■ ARTICLE:
——————————

L'Algérie de 2011 vole de victoire en victoire, enregistre des progrès époustouflants et inscrit des bonds qualitatifs qui laissent pantois tous les experts internationaux. L'égalité entre les sexes, la parité hommes /femmes dans les assemblées, au gouvernement, à la direction des entreprises et des médias publics placent le pays dans le tiercé gagnant en Méditerranée. Depuis l'abrogation de «la directive» qui oblige le secteur public de passer par le monopole de l'ANEP pour sa publicité, une révolution est en marche. Les entreprises publiques se concertent sans «tutelle», font faire des enquêtes et sondages pour savoir comment orienter leur argent en fonction des titres qui marchent. Ces dernières, qui ne comptent plus sur «les instructions d'en haut», revoient leur maquette, leur ligne éditoriale, la formation de leurs personnels et affrontent les concurrences. Le secteur public retrouve son autonomie et doit faire ses preuves dans la production, la productivité et l'exportation. La presse, elle, évolue en qualité en faisant reculer la propagande et l'esprit d'allégeance qui en faisaient des baltaguias, pour certains. Les journaux publics, qui coûtent très cher au Trésor public sans avoir de lecteurs, ont bénéficié de deux années de salaires pour les personnels pour se grouper en une ou deux coopératives et lancer un mensuel, un hebdomadaire dans chaque langue, un grand quotidien de grande qualité destiné à l'international et aller à la conquête de lectorats et faire face à la concurrence.

 Dans chaque wilaya ou existent de grands industriels et des groupes privés, il a été dégagé des terrains après des études sérieuses pour la construction de salles et de complexes cinématographiques. Les postulants (privés) seront exonérés d'impôts sur deux ans contre trois recrutements de jeunes par salle et un cahier des charges tiré au sort entre les médias, le français et l'anglais. Idem pour les distributeurs qui auront ainsi du travail. Pour le film national, les sociétés de production bénéficient de prêts à taux zéro, remboursables, d'un montant global de trente milliards de centimes libérés par tranches en fonction de l'avancement de chaque tournage. Les modalités de mise en route du système sont négociées au cas par cas par la société de production et l'un des trois centres du cinéma répertoriés dans le J.O. Après signature, la banque spécialisée (créée en juin 2008) prend en charge le dossier financier. L'objectif étant de commencer par 20 longs-métrages et trente courts entre 2011 et 2015 pour ensuite multiplier par deux la production de fiction.

——————————

Coordonnées des éléments:
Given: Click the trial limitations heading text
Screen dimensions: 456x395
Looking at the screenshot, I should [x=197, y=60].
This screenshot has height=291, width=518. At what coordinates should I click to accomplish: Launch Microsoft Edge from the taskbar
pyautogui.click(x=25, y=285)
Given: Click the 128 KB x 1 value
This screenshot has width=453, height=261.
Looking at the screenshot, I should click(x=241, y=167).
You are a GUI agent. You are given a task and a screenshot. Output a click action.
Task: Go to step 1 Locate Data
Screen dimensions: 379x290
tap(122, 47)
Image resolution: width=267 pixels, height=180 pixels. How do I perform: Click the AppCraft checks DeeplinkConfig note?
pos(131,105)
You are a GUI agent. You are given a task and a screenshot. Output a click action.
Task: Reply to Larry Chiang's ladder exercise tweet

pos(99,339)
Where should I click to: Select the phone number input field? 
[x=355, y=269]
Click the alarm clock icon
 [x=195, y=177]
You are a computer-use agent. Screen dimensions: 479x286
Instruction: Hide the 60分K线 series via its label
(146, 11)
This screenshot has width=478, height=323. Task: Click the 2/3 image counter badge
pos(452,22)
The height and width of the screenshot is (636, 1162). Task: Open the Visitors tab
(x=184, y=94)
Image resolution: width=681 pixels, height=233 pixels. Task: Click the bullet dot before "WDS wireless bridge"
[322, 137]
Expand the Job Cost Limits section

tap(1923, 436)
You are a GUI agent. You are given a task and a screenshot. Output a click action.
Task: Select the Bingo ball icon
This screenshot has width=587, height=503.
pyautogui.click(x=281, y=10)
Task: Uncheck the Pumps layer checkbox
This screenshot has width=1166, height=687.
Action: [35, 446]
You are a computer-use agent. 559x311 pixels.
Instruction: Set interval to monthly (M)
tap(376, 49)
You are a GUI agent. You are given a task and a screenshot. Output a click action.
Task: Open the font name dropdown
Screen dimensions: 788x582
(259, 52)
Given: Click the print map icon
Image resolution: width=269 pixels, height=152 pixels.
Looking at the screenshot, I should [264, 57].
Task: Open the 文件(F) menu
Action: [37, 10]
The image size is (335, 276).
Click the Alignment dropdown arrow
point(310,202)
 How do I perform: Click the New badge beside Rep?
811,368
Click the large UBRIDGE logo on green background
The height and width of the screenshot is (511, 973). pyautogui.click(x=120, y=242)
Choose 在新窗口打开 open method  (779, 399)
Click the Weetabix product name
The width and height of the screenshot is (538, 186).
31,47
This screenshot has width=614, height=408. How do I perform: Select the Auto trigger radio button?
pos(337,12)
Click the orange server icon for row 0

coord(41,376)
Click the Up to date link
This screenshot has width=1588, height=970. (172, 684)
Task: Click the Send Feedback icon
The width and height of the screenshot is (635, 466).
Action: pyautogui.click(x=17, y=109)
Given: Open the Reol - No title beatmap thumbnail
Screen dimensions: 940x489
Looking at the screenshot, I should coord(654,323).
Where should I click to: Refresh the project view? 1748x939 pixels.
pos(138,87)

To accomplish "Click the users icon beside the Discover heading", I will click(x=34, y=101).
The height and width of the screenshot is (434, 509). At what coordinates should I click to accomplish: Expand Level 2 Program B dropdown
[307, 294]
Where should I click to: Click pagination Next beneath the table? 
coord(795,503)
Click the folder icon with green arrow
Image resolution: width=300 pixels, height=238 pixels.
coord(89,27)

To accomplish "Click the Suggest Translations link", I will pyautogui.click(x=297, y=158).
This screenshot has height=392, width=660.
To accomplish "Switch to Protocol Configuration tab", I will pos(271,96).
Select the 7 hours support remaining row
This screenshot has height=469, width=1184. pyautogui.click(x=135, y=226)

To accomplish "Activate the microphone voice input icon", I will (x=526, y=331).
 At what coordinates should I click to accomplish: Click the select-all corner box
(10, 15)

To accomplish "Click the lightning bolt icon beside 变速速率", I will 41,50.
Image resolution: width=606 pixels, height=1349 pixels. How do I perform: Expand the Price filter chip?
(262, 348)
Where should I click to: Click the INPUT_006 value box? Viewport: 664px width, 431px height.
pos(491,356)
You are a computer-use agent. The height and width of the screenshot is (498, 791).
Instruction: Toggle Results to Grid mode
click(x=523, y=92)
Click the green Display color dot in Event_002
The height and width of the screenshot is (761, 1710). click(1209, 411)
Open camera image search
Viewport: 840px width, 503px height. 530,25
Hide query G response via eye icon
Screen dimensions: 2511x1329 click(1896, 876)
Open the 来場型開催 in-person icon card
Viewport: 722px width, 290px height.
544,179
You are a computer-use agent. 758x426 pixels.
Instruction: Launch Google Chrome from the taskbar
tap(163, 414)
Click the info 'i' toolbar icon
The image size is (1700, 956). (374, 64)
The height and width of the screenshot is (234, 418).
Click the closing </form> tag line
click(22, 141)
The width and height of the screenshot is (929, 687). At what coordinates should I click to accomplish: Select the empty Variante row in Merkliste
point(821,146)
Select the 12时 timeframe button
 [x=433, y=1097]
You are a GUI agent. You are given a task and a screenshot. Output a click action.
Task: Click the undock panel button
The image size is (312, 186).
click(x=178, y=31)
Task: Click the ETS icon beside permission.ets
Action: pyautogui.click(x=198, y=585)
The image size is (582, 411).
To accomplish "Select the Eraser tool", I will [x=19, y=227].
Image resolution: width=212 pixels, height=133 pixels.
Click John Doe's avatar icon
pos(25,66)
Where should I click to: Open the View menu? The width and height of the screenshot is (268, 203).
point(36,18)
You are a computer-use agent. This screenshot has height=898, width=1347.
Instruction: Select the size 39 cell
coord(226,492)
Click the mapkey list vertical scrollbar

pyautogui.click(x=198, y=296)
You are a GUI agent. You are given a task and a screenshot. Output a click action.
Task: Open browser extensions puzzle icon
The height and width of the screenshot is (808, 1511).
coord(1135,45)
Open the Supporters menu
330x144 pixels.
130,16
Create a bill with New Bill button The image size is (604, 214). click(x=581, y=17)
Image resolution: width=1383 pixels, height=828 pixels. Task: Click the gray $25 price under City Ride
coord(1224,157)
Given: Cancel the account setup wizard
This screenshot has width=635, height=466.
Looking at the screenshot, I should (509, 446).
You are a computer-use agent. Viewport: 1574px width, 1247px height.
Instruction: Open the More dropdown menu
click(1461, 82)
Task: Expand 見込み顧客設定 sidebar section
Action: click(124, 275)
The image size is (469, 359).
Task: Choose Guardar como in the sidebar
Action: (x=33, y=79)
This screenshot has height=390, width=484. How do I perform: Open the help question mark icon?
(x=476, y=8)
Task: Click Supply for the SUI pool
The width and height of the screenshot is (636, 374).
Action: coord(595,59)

——————————

■ CONSIGNE 1:
Traduisez en anglais cette phrase de l'article : « Le secteur public retrouve son autonomie et doit faire ses preuves dans la production, la productivité et l'exportation. »
■ CONSIGNE 2:
Relevez toutes les lignes des données qui contiennent le mot « beside ».

■ RÉSULTAT 1:
The public sector is regaining its autonomy and must prove itself in production, productivity and exports.

■ RÉSULTAT 2:
 How do I perform: Click the New badge beside Rep?
To accomplish "Click the users icon beside the Discover heading", I will click(x=34, y=101).
To accomplish "Click the lightning bolt icon beside 变速速率", I will 41,50.
Task: Click the ETS icon beside permission.ets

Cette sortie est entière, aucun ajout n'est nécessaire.